技術は練習と経験によって成り立ってくるので、とにかく触って考えて、練習を積み重ねていくことが重要なのですが書籍としていいのはあるのでしょうか。
いろいろな書籍を見ている中で、意外とシンプルで見やすいなと思ったのが『刺鍼基本テクニックのマスター教本』です。初心者にとっては、鍼を扱うのは注意点が多いので分かりにくくなると思いますが、確認をするのが楽だと思います。
『改訂2版 刺鍼基本テクニックのマスター教本~木下伸一から学んだ師弟教育~』
最近に私は買ったのですが、基本的なことを注意していたつもりでも、注意がおろそかになっているところがあったなと気づくことが多く参考になりました。治療についての話しも書かれていますが、治療方法を学習したいという人にはちょっと物足りないのかもしれないですね。
非常にいろいろなところを網羅しているので、国家試験に向けての学習と鍼の練習のためにはいいと思うので、学生の方にお勧めできる書籍だと思います。実技に関しては学校や先生によって違いがあるでしょうけど、基本は大きくは変わらないと思うので、どの辺りに注意をすればいいのかという参考にいいでしょうね。
体内の硬結などに対して鍼をするのも図示されているので、刺鍼を行った先のことをイメージしていくことができるので、刺鍼へのイメージ化が出来るのではないかと思いますね。
細かいところは習うことや行っていることと違いがあるのかもしれないですが、参考になるところは多いですよ。私は、切皮をする場所は示指のDIP関節部なのですが、書籍だと示指の先端なので違いますが、私は既にDIPでコントロールすることが慣れているので、書籍の通りにはしません。

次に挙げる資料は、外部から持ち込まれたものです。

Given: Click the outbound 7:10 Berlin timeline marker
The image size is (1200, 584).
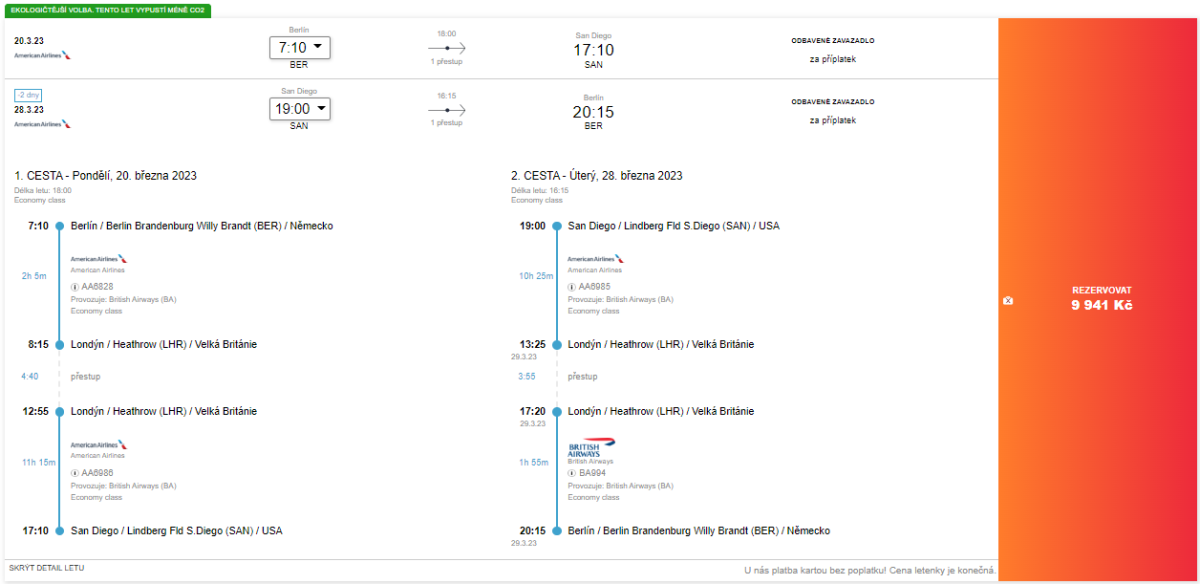Looking at the screenshot, I should [x=60, y=226].
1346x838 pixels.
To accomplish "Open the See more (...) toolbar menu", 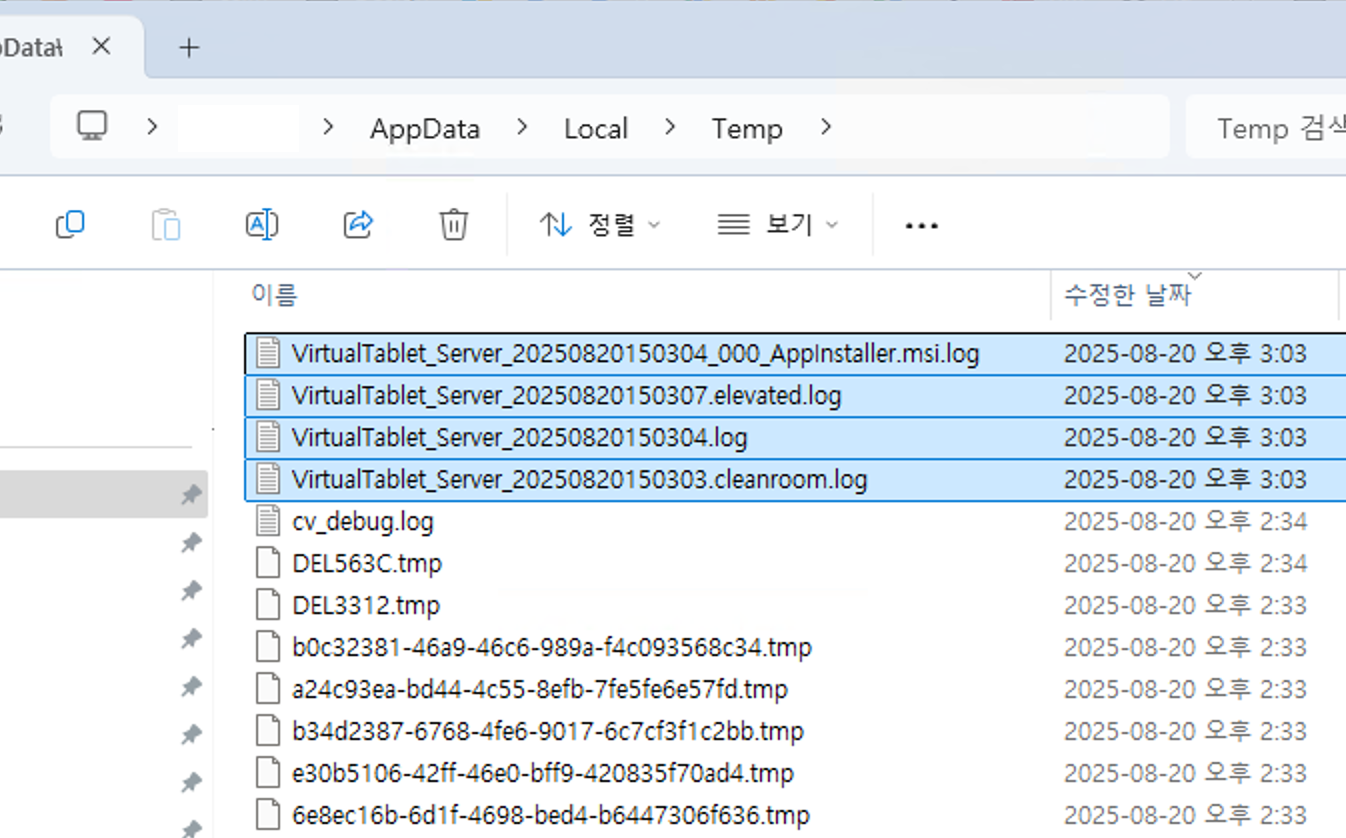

こういった姿勢さえあれば、自分に利用できるところは利用するというスタンスになるので、練習の仕方やイメージ化にいいと思います。
鍼を刺入していく方向や治療ということで考えていくのは臨床的な内容になりますが、この場合は『経穴の使い方鍼の刺し方』は参考になることがあるのではないかと思います。もちろん、自分なりのやり方が完成しているのであれば、書籍を読む必要がなく、ひたすら臨床の中で研究を重ねていくことが必要になるでしょうが、初心者にとっては、どうやって治療で使っていけばいいかという具体的なイメージがつきにくいので、鍼の刺し方を変えることによって、ツボの効果を変えるという視点は大切なのではないかと思います。
『経穴の使い方鍼の刺し方―上地先生の実戦鍼灸学』
私自身もいろいろな刺入方向を試していますが、書籍の中では上地先生の臨床で実験をした歴史がまとめて書かれているので、試していない方向があるのであれば参考になることがあると思います。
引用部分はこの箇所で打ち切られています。